● Task to carry out
Copy each of the rows below word for word, but leave out the pictures.

----- Supplied records

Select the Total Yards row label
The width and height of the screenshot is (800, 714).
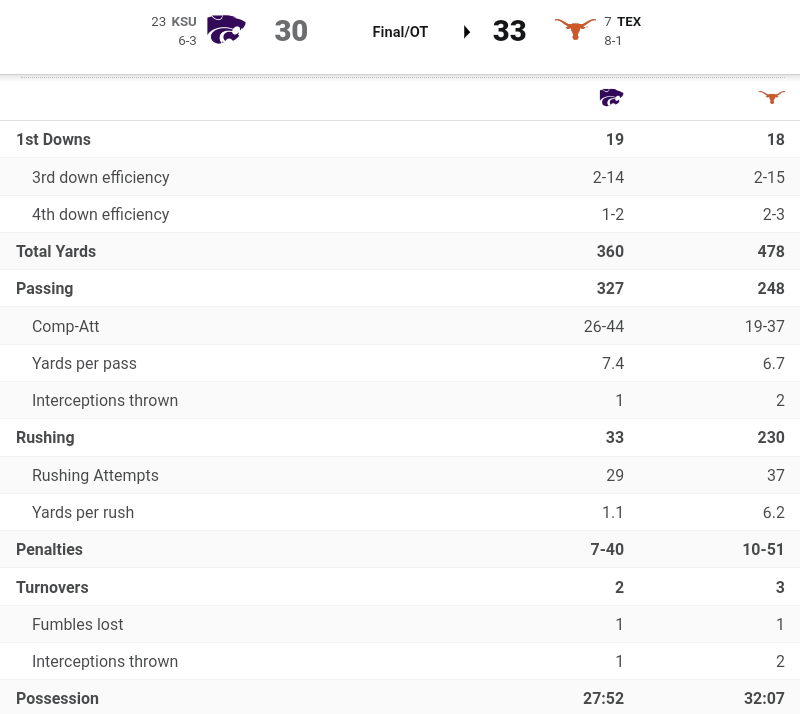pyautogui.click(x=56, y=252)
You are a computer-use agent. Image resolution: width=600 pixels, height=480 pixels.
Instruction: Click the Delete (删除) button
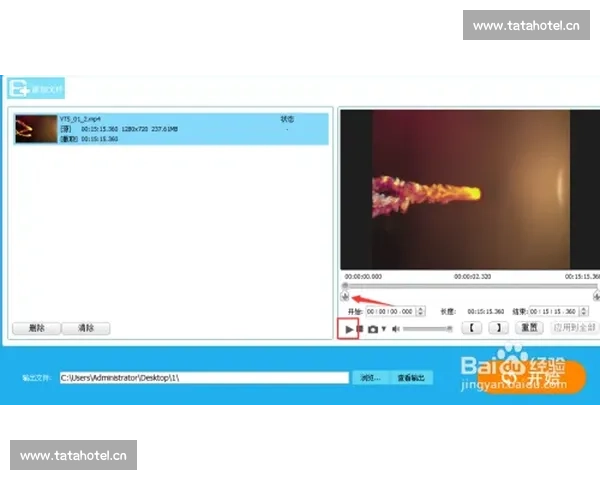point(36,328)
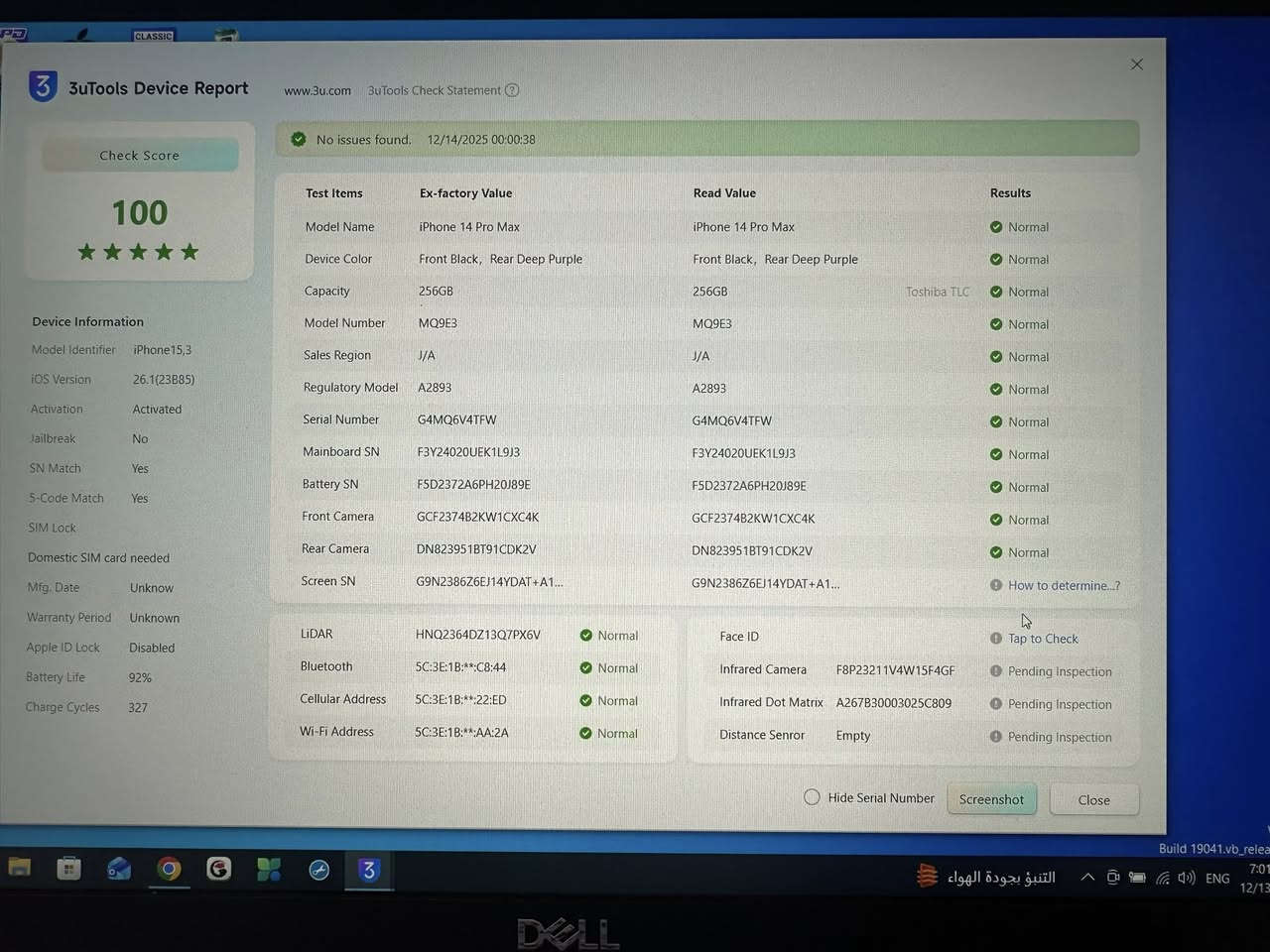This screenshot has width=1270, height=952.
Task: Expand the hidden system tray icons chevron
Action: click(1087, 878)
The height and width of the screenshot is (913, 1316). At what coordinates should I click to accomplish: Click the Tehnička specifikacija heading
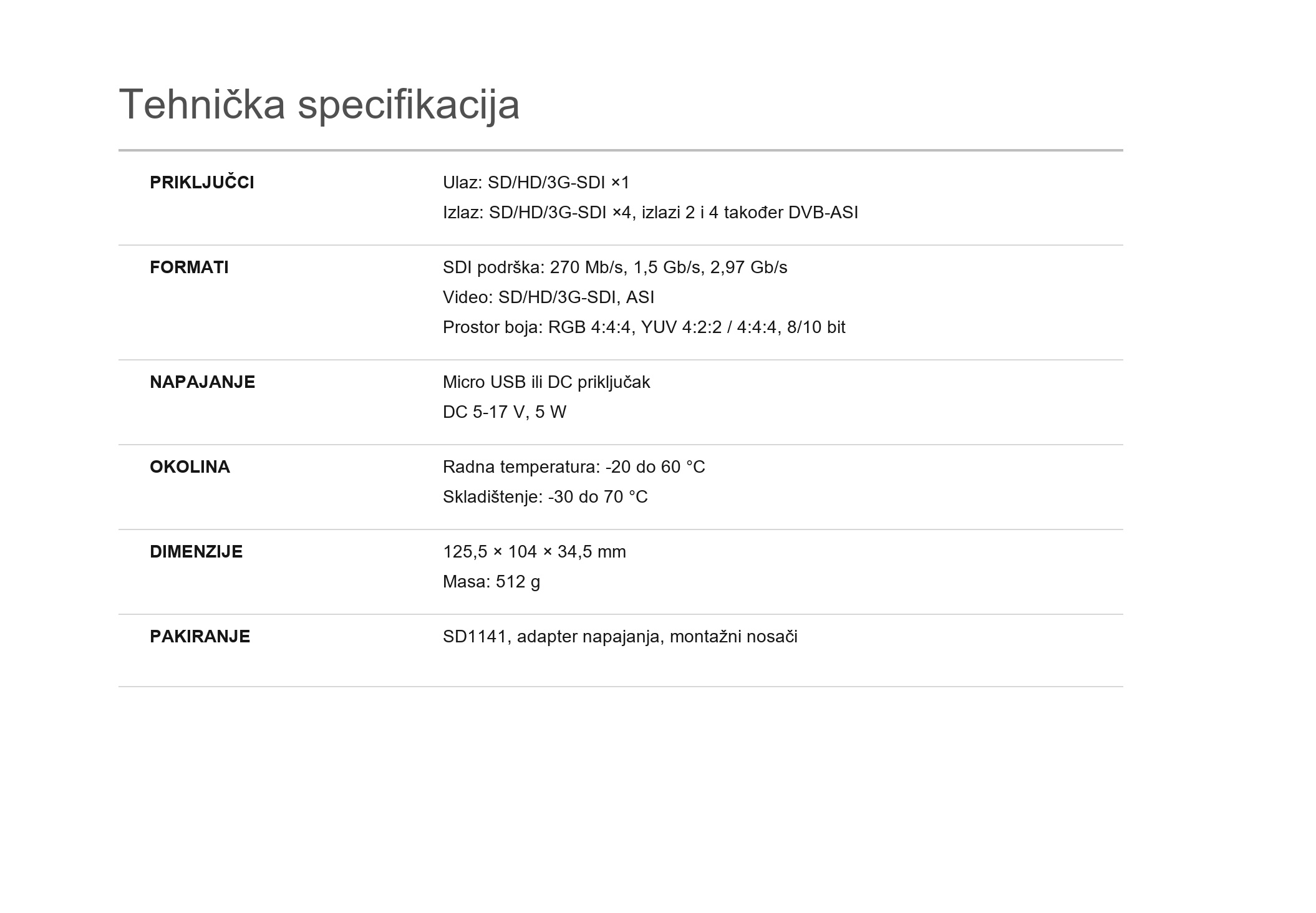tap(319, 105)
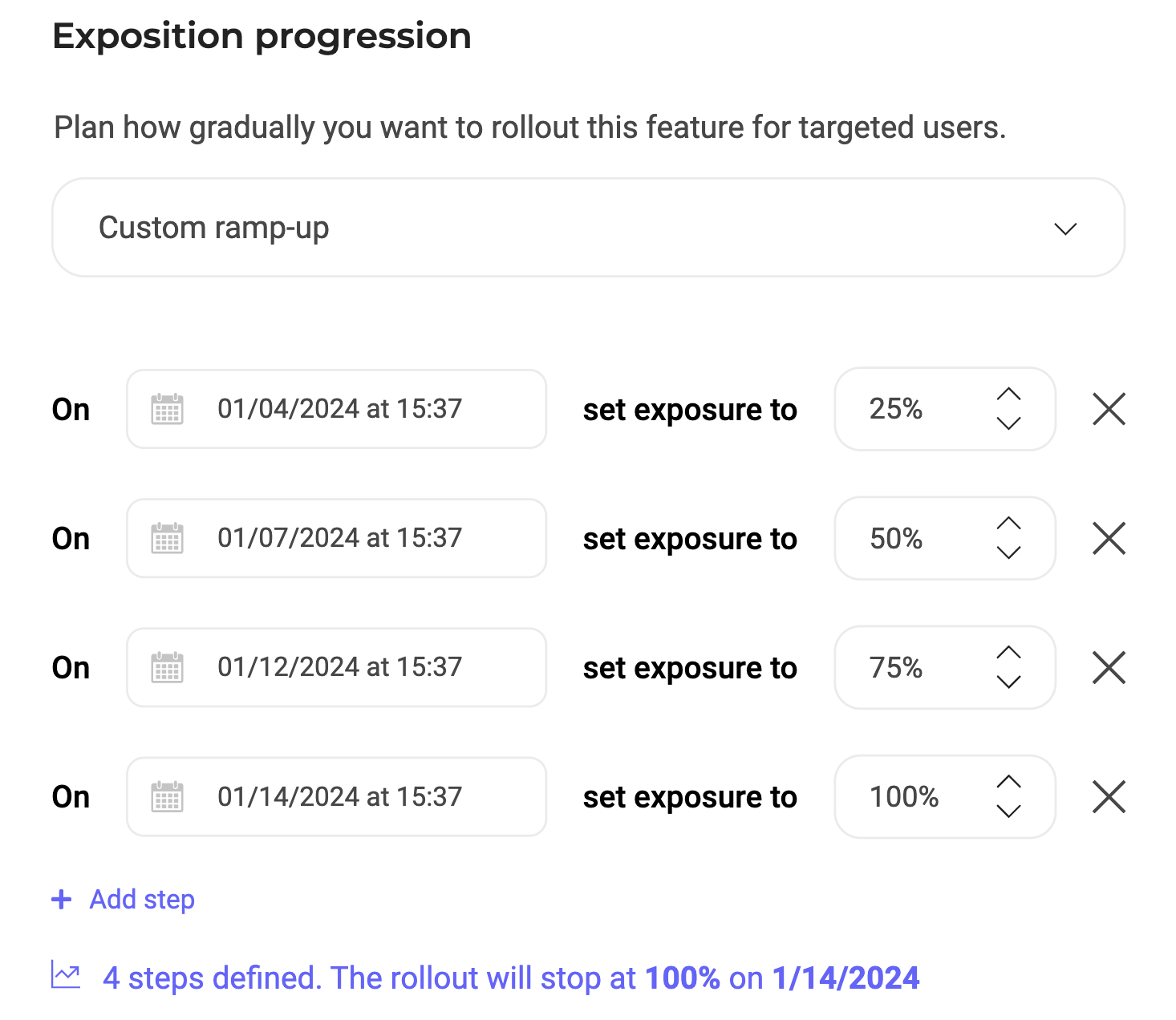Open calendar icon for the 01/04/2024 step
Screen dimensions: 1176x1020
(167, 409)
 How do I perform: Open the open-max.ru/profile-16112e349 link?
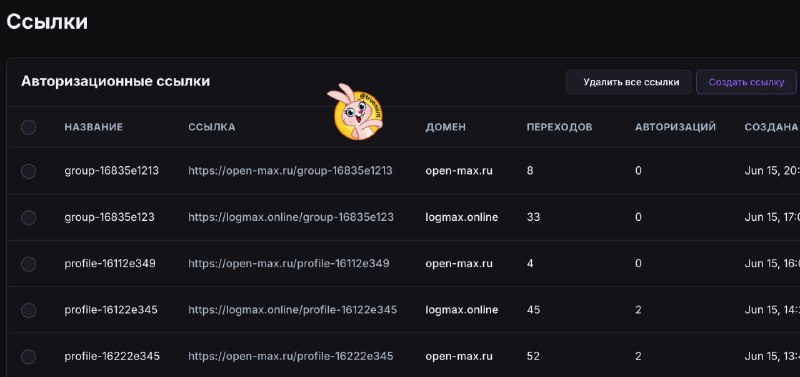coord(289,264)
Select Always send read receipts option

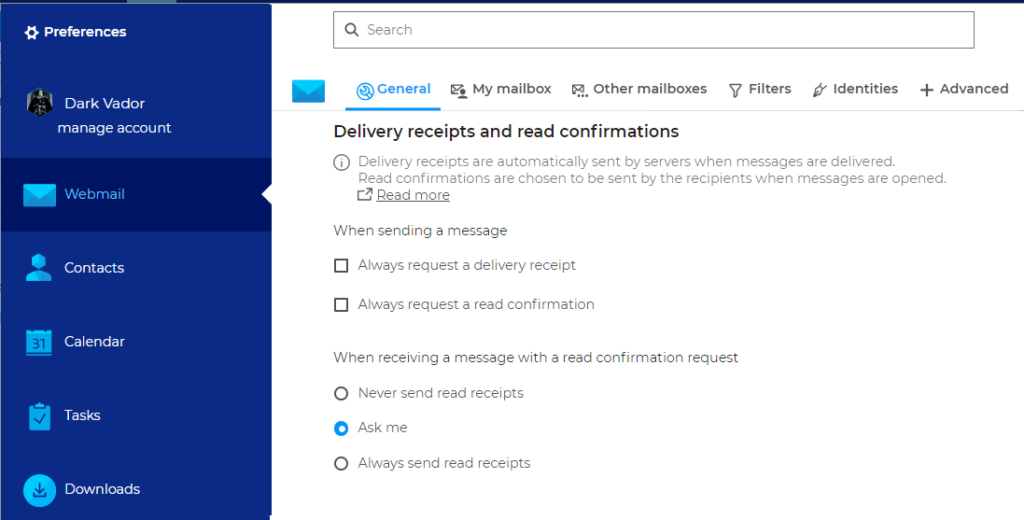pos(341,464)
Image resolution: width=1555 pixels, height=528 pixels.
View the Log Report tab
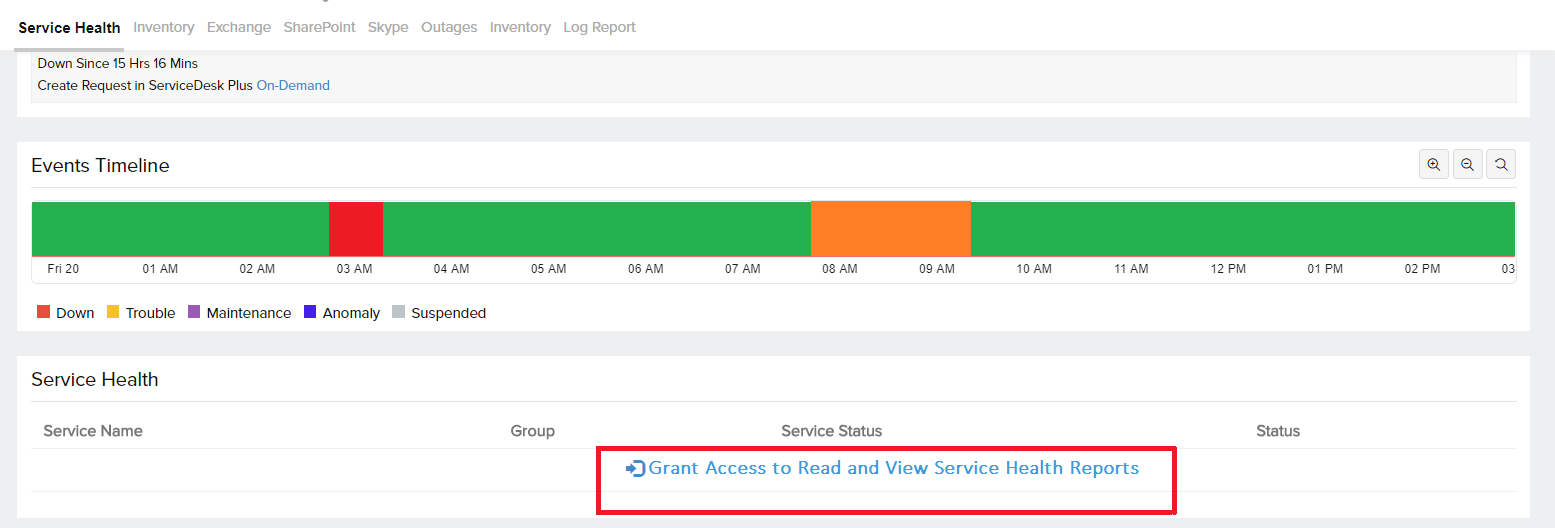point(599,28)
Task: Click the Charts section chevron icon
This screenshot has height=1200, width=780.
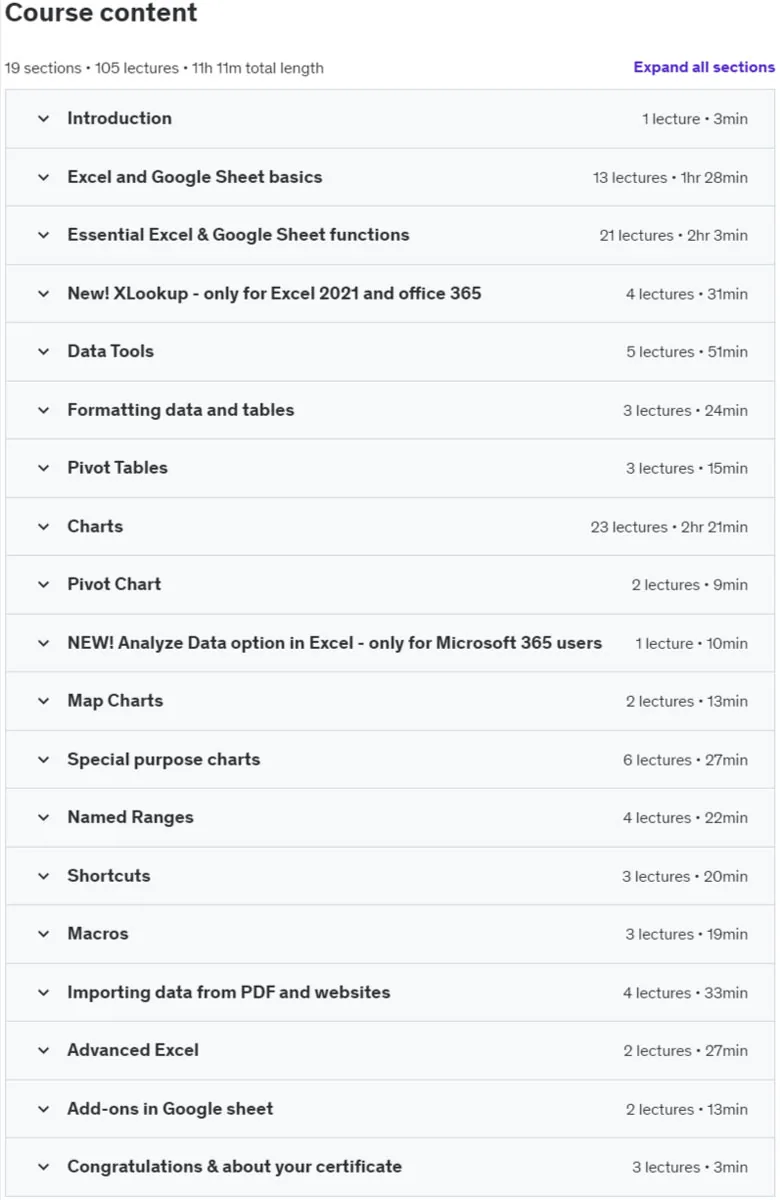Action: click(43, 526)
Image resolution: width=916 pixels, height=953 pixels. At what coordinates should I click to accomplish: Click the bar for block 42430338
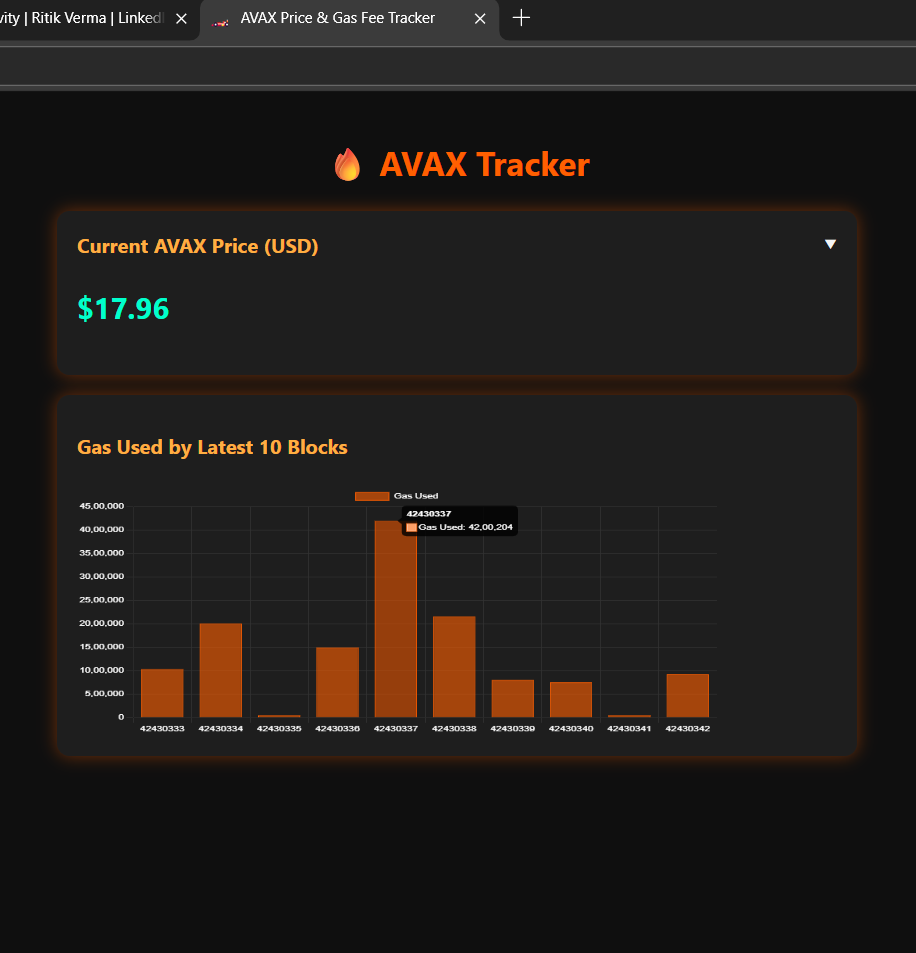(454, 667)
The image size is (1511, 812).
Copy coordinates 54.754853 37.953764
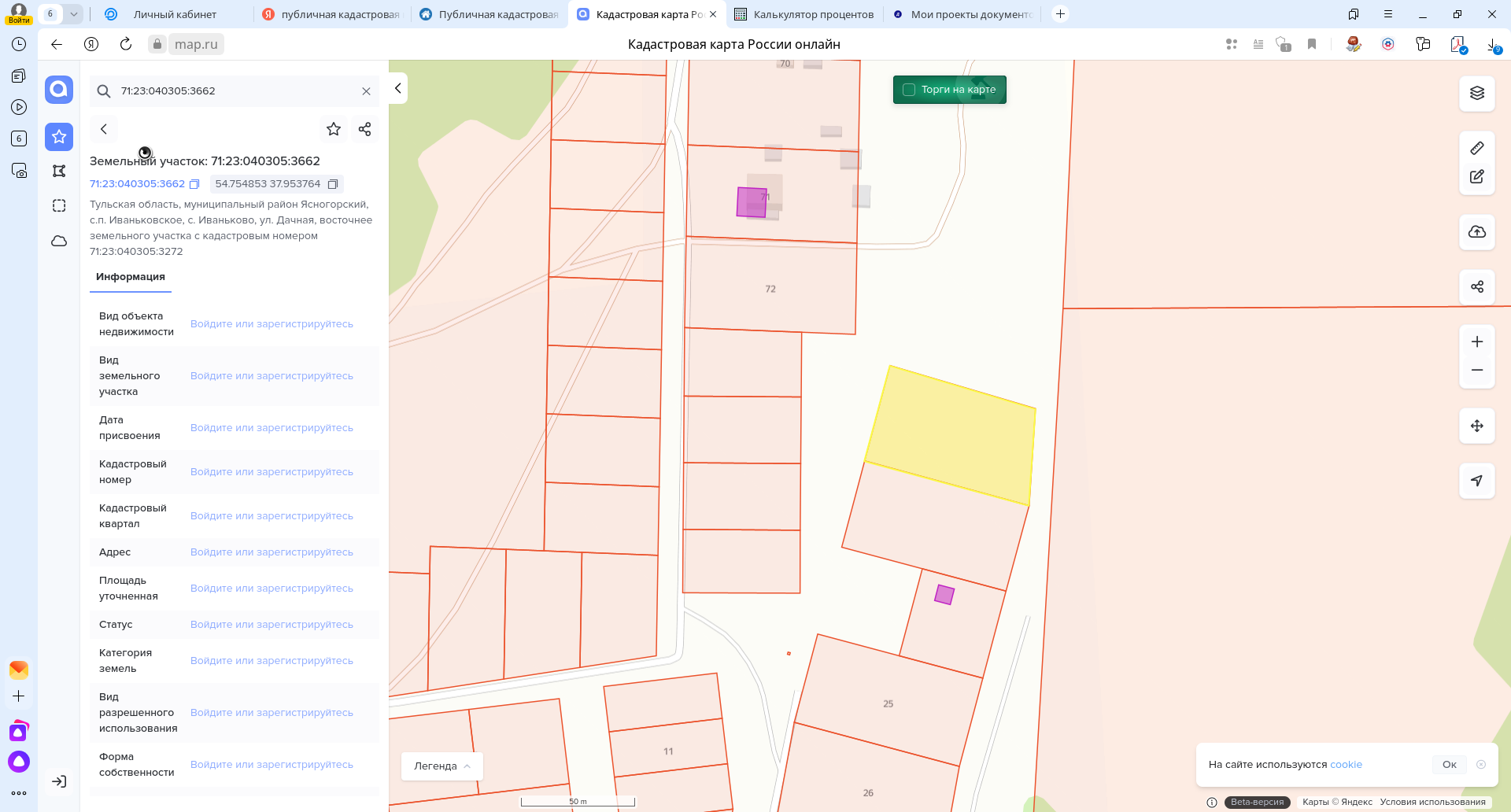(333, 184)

----------

● Correct result
Select the Total Yards row label
The width and height of the screenshot is (800, 714).
pyautogui.click(x=56, y=252)
You are a computer-use agent. Image resolution: width=600 pixels, height=480 pixels.
Instruction: Click the Delete (删除) button
point(36,328)
This screenshot has width=1270, height=952.
Task: Expand the hidden system tray icons chevron
Action: click(1087, 878)
The height and width of the screenshot is (913, 1316). At what coordinates should I click to accomplish: Click the Tehnička specifikacija heading
tap(319, 105)
Open calendar icon for the 01/04/2024 step
Screen dimensions: 1176x1020
(167, 409)
 How do I perform: Open the open-max.ru/profile-16112e349 link?
coord(289,264)
Select Always send read receipts option

pos(341,464)
Image resolution: width=1555 pixels, height=528 pixels.
View the Log Report tab
point(599,28)
Task: Click the Charts section chevron icon
This screenshot has height=1200, width=780.
Action: click(43, 526)
Image resolution: width=916 pixels, height=953 pixels. At what coordinates should I click to accomplish: Click the bar for block 42430338
(454, 667)
The image size is (1511, 812).
Copy coordinates 54.754853 37.953764
(333, 184)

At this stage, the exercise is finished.